From UC Berkeley Library:
The books, printed centuries before Gutenberg mania swept through Europe, are some of the oldest in UC Berkeley’s collections.
In fact, some are among the oldest books, period.
“These are priceless materials,” said Peter Zhou, director of Berkeley’s C. V. Starr East Asian Library, or EAL. “Some of them are the only pieces of that publication in the world — the world has only one copy.”
And soon, these treasures, and more, will be free for anyone in the world to see.Today, the UC Berkeley Library announces a monumental collaboration with Sichuan University, with funding from the Alibaba Foundation. The project aims to digitize most of the pre-1912 Chinese language materials from EAL’s collections, bringing them to life in vivid detail for researchers today and for generations to come.
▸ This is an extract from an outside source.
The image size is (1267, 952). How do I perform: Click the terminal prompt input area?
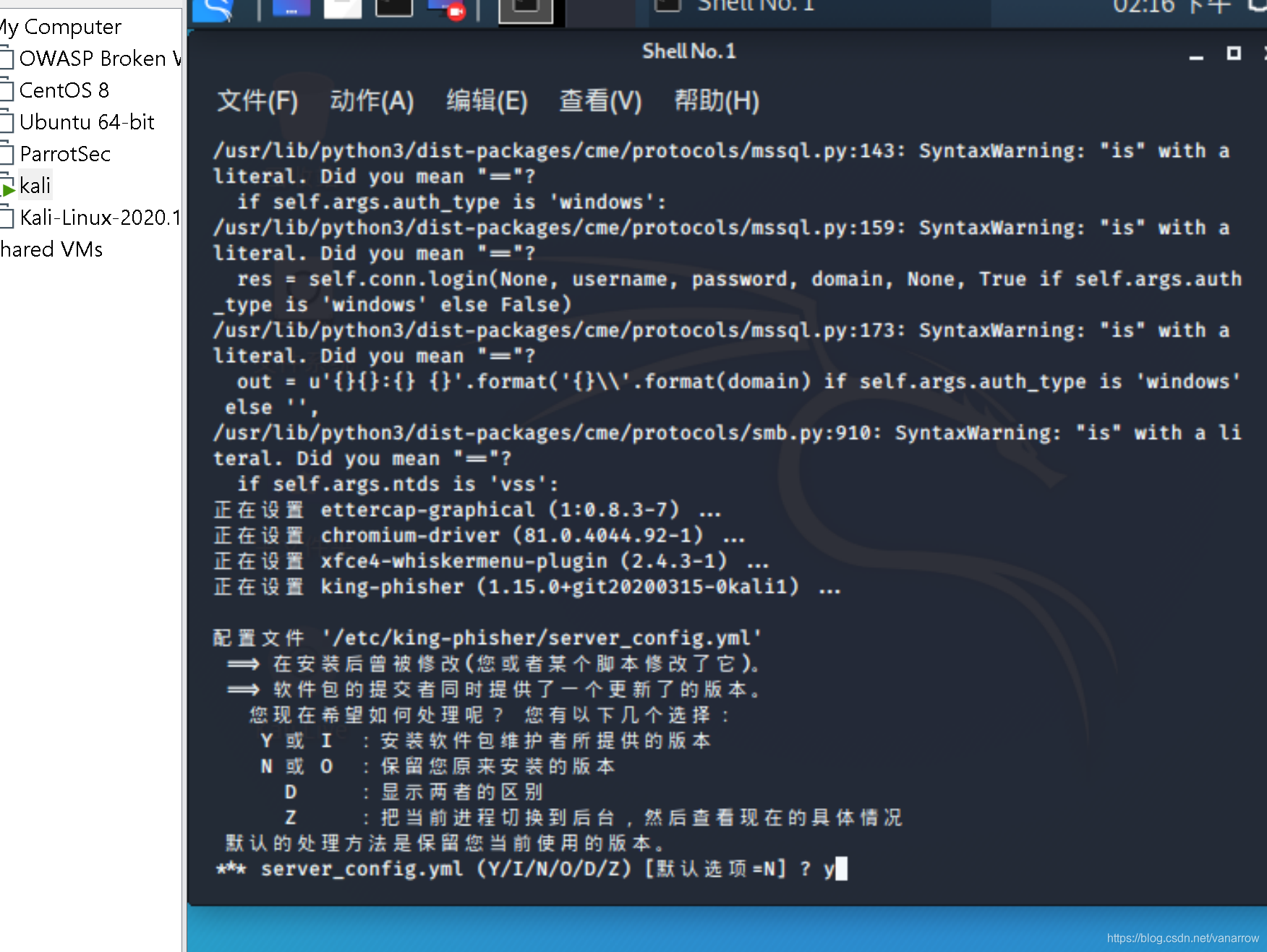[840, 868]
While chunks of EAL’s collections have been digitized and made available online over the years, the project with Sichuan University is the first of its kind because of its grand scope. Berkeley’s collection of Chinese volumes is one of the largest among research libraries in North America. Nearly 10,000 titles are from before 1912, and are in line to be digitized.
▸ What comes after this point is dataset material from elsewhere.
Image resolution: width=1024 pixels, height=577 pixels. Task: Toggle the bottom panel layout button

Under the agreement, Berkeley will digitize half a million pages per year for three years, with the possibility of the project continuing for another three years after that. The digitization work, to be done in-house at Berkeley, will capture images in high resolution, meeting or exceeding current standards for digital scholarship collections and long-term digital preservation. Each digitized treasure will be painstakingly enriched with information, or metadata — for example, when the item originated or other notes that illuminate its history.
The images will be converted to text through a process called optical character recognition, or OCR. OCR opens the door to needle-in-a-haystack keyword searches within an item, and lowers the barrier of access for people with print disabilities. Sichuan University and DAMO Academy, Alibaba’s research institute, have developed a cutting-edge system that harnesses machine learning to convert ancient Chinese characters into machine-readable text. The system is quick and efficient, recognizing characters 30 times as fast as a human can read, with 97.5 percent accuracy.
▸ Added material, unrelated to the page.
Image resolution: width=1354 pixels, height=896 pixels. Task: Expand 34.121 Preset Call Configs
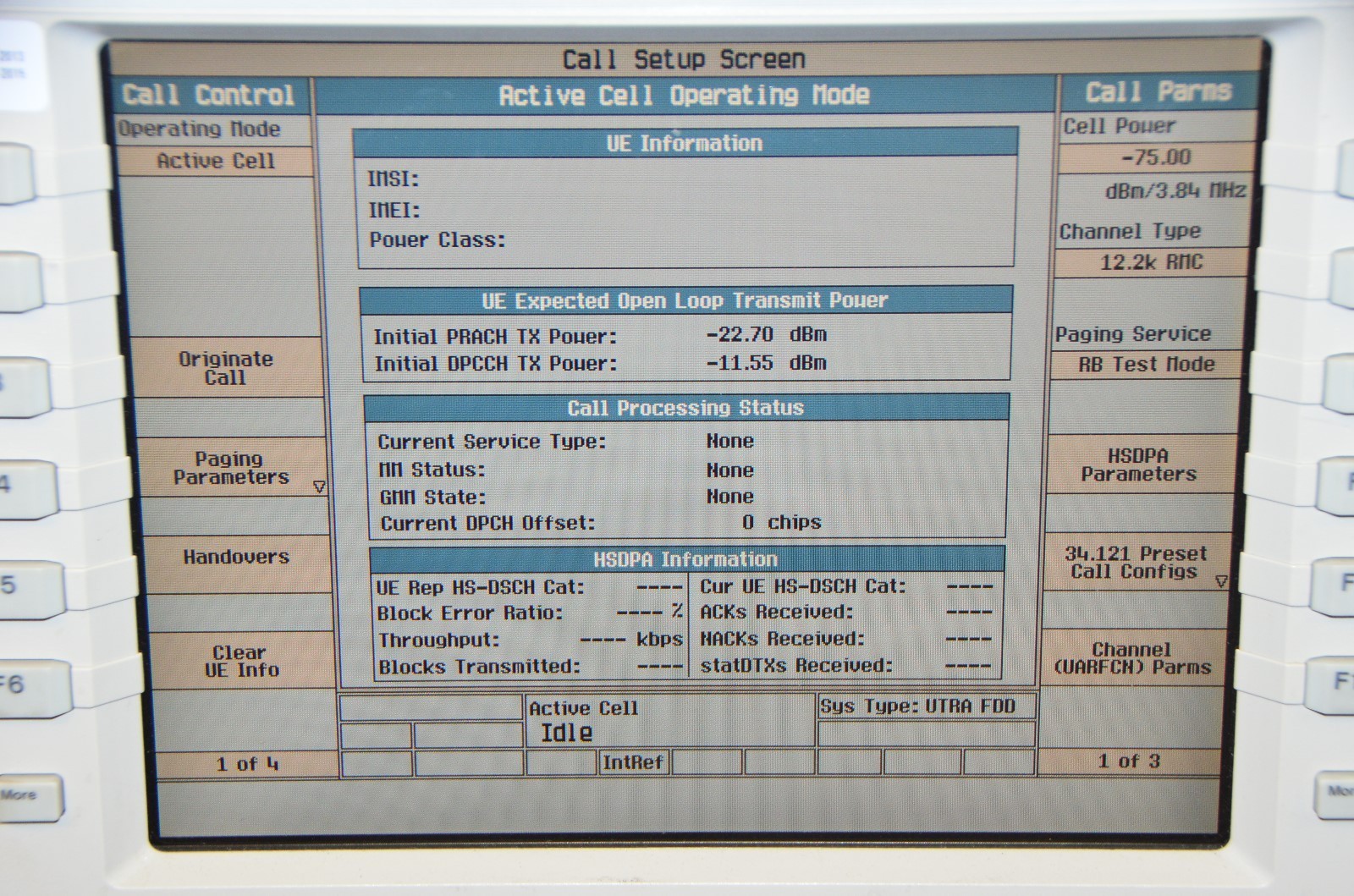pyautogui.click(x=1137, y=563)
At Berkeley, the materials will then make their way to the Library’s Digital Collections portal, where they can be examined 24/7, by anyone, from anywhere.
Among the treasures — which include old and rare woodblock editions and manuscripts — are volumes printed from blocks engraved in the Song and Yuan dynasties. According to Zhou, North American libraries hold around 120 titles tracing back to these periods, which saw the birth of large-scale printing over a thousand years ago. Of those titles, Berkeley holds 44, or roughly a third.